Logo começou a minguar o noticiário do culto pagão, do seqüestro, e Almir voltou a vidinha de sempre.

Uma tarde, enquanto preparava uma pizza e ouvia um CD de um grupo de pagode, bebendo uma cerveja, recebeu um telefonema de Laura. Ele, atônito, perguntou:
- Mas você não morreu, não foi entregue a um deus pagão?

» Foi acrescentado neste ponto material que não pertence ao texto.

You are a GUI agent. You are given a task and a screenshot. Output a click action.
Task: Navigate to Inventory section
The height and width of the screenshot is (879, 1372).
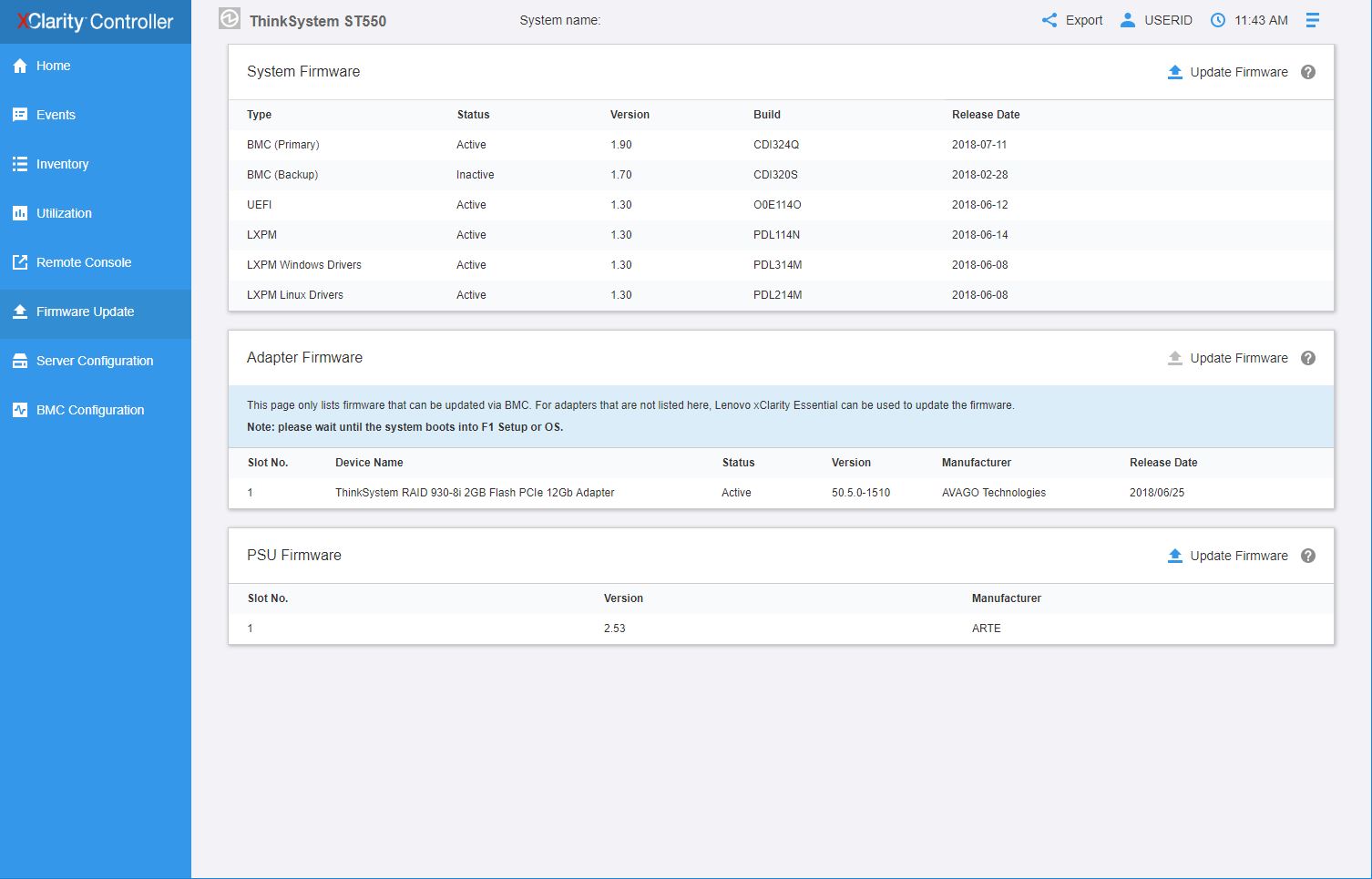[62, 164]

Aí Laura disse com todas as letras que havia sido entregue a um deus, mas não era pagão; era gostosão, quente, fazia-a sentir-se mulher, muito diferente dele que a jogava na lama constantemente, enquanto ela sempre preferira ser jogada na cama... Então, Almir disse:
- Vou confessar, Laura, eu não gosto de sexo, eu gosto mesmo é de imaginar as coisas... você transando num ritual, vários homens esperando a sua vez, te cobiçando. Que ciúme nada! Eu fazia aquilo pra ver se você se tocava e mudava seu modo de ser pra que eu sentisse prazer em nosso relacionamento. E você preferiu fugir com outro... podia ter ficado com ele por perto mesmo! Nossa vida teria sido perfeita!

Bem, não havia sido assim, porém Laura não quis explicar. Queria apenas o divórcio, falou. Almir aceitou e disse que andava um tanto mudado ultimamente. Ia a pagodes, baile funk na periferia, tomava muita cerveja, mas mulher... isso não! Mulher ele saía uma vez e pronto! Nada de problema, ora! Nenhuma saberia aceitar suas regras.

E assim acabou Almir. Essa foi a felicidade que ele encontrou para si. Pobre, rica? Não importa. Que saibamos respeitar os limites de cada um. E suas fantasias. Por mais estapafúrdias que sejam!